§ **Exercise directions**: Please reproduce everything from "2. The speaker" down to "height audio signals." in the speaker patent claims below, word for word.

§ **Reading passage**:

2. The speaker system of claim 1 wherein the sound from the upward firing speakers is projected in a sound pattern directed 90 degrees up from the top surface of the portable computing device when a lid of the portable computing device is opened 90 degrees or more from the top surface, and wherein the upward firing speakers are placed in a position of the upper surface proximate a display screen of the portable computing device when the display screen is deployed for viewing by the user to improve reproduction of height cues in the height audio signals.
3. The speaker system of claim 1 wherein the array of drivers comprises one of: a pair of stereo drivers or a set of four equidistantly spaced drivers, and wherein the set of downward-firing speakers comprises a low frequency effect (LFE) driver, and further wherein the array of drivers and set of speakers is configured in a 2.1.2 format with the 0.1 component for the LFE driver and the 0.2 designation for two height channel speakers.

§ **Given information**:
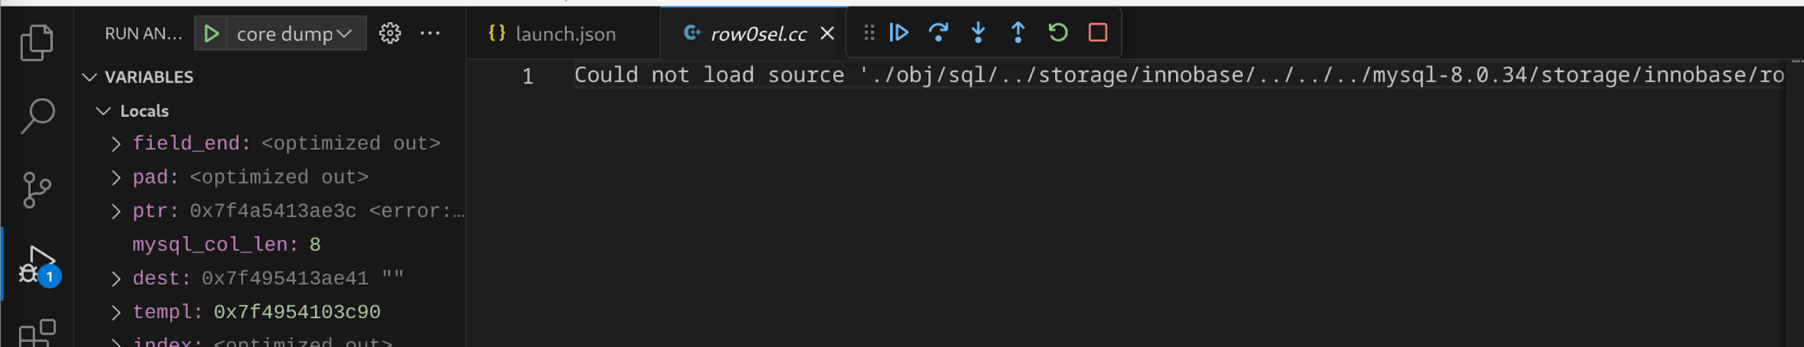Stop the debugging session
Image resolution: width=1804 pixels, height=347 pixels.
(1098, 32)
---
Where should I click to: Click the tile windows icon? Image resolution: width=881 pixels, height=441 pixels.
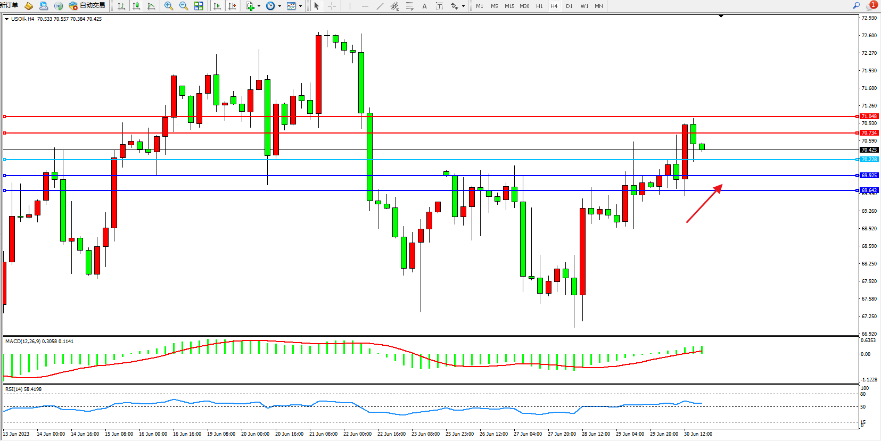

§ **Written solution**:
2. The speaker system of claim 1 wherein the sound from the upward firing speakers is projected in a sound pattern directed 90 degrees up from the top surface of the portable computing device when a lid of the portable computing device is opened 90 degrees or more from the top surface, and wherein the upward firing speakers are placed in a position of the upper surface proximate a display screen of the portable computing device when the display screen is deployed for viewing by the user to improve reproduction of height cues in the height audio signals.